▸ TASK REQUIREMENTS:
Can you give all of the lines below again, swapping "Identify the location of" for "Give the position of" and leaving everything else unchanged?

▸ Lines for locating words and elements:
┌──

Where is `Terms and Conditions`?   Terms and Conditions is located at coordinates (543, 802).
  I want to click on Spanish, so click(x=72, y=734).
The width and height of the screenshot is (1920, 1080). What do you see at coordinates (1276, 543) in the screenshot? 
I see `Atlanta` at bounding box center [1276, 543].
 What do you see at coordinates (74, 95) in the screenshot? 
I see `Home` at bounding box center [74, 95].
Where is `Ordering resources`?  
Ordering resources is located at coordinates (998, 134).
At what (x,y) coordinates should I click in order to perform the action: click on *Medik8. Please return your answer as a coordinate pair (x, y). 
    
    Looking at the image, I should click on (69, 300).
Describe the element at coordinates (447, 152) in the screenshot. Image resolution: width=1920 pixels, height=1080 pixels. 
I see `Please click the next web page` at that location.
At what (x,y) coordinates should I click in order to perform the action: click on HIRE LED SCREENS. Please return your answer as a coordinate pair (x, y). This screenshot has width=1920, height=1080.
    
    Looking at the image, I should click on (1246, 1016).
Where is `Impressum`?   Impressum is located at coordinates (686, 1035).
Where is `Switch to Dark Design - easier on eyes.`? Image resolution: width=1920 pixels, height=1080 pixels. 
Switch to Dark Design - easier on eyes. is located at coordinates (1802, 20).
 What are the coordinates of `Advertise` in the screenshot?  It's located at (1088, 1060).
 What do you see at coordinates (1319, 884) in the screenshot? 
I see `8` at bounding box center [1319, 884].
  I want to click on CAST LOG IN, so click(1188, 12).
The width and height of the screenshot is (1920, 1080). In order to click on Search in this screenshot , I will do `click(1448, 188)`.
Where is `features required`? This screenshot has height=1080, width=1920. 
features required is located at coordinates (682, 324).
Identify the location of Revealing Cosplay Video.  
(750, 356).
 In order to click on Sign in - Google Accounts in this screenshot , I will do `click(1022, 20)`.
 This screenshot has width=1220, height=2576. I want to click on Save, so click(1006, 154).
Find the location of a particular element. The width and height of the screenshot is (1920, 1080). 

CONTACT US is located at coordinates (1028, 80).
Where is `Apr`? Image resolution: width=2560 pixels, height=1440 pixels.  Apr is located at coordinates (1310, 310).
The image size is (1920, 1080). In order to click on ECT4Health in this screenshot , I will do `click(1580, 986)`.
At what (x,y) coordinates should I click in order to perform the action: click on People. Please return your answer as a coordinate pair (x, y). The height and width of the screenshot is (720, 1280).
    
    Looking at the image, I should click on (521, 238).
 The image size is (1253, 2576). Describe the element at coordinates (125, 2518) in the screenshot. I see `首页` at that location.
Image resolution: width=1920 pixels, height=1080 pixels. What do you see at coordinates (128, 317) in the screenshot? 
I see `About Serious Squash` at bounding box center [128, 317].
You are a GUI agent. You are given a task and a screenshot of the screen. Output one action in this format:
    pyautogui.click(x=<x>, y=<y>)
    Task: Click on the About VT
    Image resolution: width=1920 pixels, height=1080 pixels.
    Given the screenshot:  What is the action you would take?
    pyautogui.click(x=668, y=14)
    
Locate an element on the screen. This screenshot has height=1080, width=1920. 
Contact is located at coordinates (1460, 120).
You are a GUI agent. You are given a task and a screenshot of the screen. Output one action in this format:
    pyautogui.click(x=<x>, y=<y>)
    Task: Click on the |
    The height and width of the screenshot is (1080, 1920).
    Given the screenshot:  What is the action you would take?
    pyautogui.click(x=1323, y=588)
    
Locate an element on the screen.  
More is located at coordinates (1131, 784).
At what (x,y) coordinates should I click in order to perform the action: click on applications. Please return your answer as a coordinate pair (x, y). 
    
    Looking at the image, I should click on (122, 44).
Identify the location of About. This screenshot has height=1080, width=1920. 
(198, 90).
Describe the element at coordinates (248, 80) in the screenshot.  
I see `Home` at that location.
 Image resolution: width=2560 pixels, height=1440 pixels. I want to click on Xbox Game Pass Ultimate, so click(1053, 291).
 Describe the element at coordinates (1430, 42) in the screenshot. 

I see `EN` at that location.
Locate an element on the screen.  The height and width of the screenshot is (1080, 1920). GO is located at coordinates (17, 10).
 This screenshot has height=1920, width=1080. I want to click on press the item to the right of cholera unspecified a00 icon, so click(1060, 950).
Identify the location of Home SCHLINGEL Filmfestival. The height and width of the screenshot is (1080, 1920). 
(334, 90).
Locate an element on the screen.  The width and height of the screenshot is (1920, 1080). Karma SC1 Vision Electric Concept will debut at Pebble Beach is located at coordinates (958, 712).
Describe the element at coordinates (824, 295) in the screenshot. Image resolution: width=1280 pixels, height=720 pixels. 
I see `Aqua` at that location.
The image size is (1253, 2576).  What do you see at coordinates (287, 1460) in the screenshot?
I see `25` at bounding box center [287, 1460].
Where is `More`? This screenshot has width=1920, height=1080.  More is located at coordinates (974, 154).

└──

▸ RESPONSE:
Where is `Terms and Conditions`?   Terms and Conditions is located at coordinates (543, 802).
  I want to click on Spanish, so click(x=72, y=734).
The width and height of the screenshot is (1920, 1080). What do you see at coordinates (1276, 543) in the screenshot? 
I see `Atlanta` at bounding box center [1276, 543].
 What do you see at coordinates (74, 95) in the screenshot? 
I see `Home` at bounding box center [74, 95].
Where is `Ordering resources`?  
Ordering resources is located at coordinates (998, 134).
At what (x,y) coordinates should I click in order to perform the action: click on *Medik8. Please return your answer as a coordinate pair (x, y). 
    
    Looking at the image, I should click on (69, 300).
Describe the element at coordinates (447, 152) in the screenshot. Image resolution: width=1920 pixels, height=1080 pixels. 
I see `Please click the next web page` at that location.
At what (x,y) coordinates should I click in order to perform the action: click on HIRE LED SCREENS. Please return your answer as a coordinate pair (x, y). This screenshot has width=1920, height=1080.
    
    Looking at the image, I should click on (1246, 1016).
Where is `Impressum`?   Impressum is located at coordinates (686, 1035).
Where is `Switch to Dark Design - easier on eyes.`? Image resolution: width=1920 pixels, height=1080 pixels. 
Switch to Dark Design - easier on eyes. is located at coordinates (1802, 20).
 What are the coordinates of `Advertise` in the screenshot?  It's located at (1088, 1060).
 What do you see at coordinates (1319, 884) in the screenshot? 
I see `8` at bounding box center [1319, 884].
  I want to click on CAST LOG IN, so click(1188, 12).
The width and height of the screenshot is (1920, 1080). In order to click on Search in this screenshot , I will do `click(1448, 188)`.
Where is `features required`? This screenshot has height=1080, width=1920. 
features required is located at coordinates (682, 324).
Give the position of Revealing Cosplay Video.  
(750, 356).
 In order to click on Sign in - Google Accounts in this screenshot , I will do `click(1022, 20)`.
 This screenshot has width=1220, height=2576. I want to click on Save, so click(1006, 154).
Find the location of a particular element. The width and height of the screenshot is (1920, 1080). 

CONTACT US is located at coordinates (1028, 80).
Where is `Apr`? Image resolution: width=2560 pixels, height=1440 pixels.  Apr is located at coordinates (1310, 310).
The image size is (1920, 1080). In order to click on ECT4Health in this screenshot , I will do `click(1580, 986)`.
At what (x,y) coordinates should I click in order to perform the action: click on People. Please return your answer as a coordinate pair (x, y). The height and width of the screenshot is (720, 1280).
    
    Looking at the image, I should click on (521, 238).
 The image size is (1253, 2576). Describe the element at coordinates (125, 2518) in the screenshot. I see `首页` at that location.
Image resolution: width=1920 pixels, height=1080 pixels. What do you see at coordinates (128, 317) in the screenshot? 
I see `About Serious Squash` at bounding box center [128, 317].
You are a GUI agent. You are given a task and a screenshot of the screen. Output one action in this format:
    pyautogui.click(x=<x>, y=<y>)
    Task: Click on the About VT
    Image resolution: width=1920 pixels, height=1080 pixels.
    Given the screenshot:  What is the action you would take?
    pyautogui.click(x=668, y=14)
    
Locate an element on the screen. This screenshot has height=1080, width=1920. 
Contact is located at coordinates (1460, 120).
You are a GUI agent. You are given a task and a screenshot of the screen. Output one action in this format:
    pyautogui.click(x=<x>, y=<y>)
    Task: Click on the |
    The height and width of the screenshot is (1080, 1920).
    Given the screenshot:  What is the action you would take?
    pyautogui.click(x=1323, y=588)
    
Locate an element on the screen.  
More is located at coordinates (1131, 784).
At what (x,y) coordinates should I click in order to perform the action: click on applications. Please return your answer as a coordinate pair (x, y). 
    
    Looking at the image, I should click on (122, 44).
Give the position of About. This screenshot has height=1080, width=1920. 
(198, 90).
Describe the element at coordinates (248, 80) in the screenshot.  
I see `Home` at that location.
 Image resolution: width=2560 pixels, height=1440 pixels. I want to click on Xbox Game Pass Ultimate, so click(1053, 291).
 Describe the element at coordinates (1430, 42) in the screenshot. 

I see `EN` at that location.
Locate an element on the screen.  The height and width of the screenshot is (1080, 1920). GO is located at coordinates (17, 10).
 This screenshot has height=1920, width=1080. I want to click on press the item to the right of cholera unspecified a00 icon, so click(1060, 950).
Give the position of Home SCHLINGEL Filmfestival. The height and width of the screenshot is (1080, 1920). 
(334, 90).
Locate an element on the screen.  The width and height of the screenshot is (1920, 1080). Karma SC1 Vision Electric Concept will debut at Pebble Beach is located at coordinates (958, 712).
Describe the element at coordinates (824, 295) in the screenshot. Image resolution: width=1280 pixels, height=720 pixels. 
I see `Aqua` at that location.
The image size is (1253, 2576).  What do you see at coordinates (287, 1460) in the screenshot?
I see `25` at bounding box center [287, 1460].
Where is `More`? This screenshot has width=1920, height=1080.  More is located at coordinates (974, 154).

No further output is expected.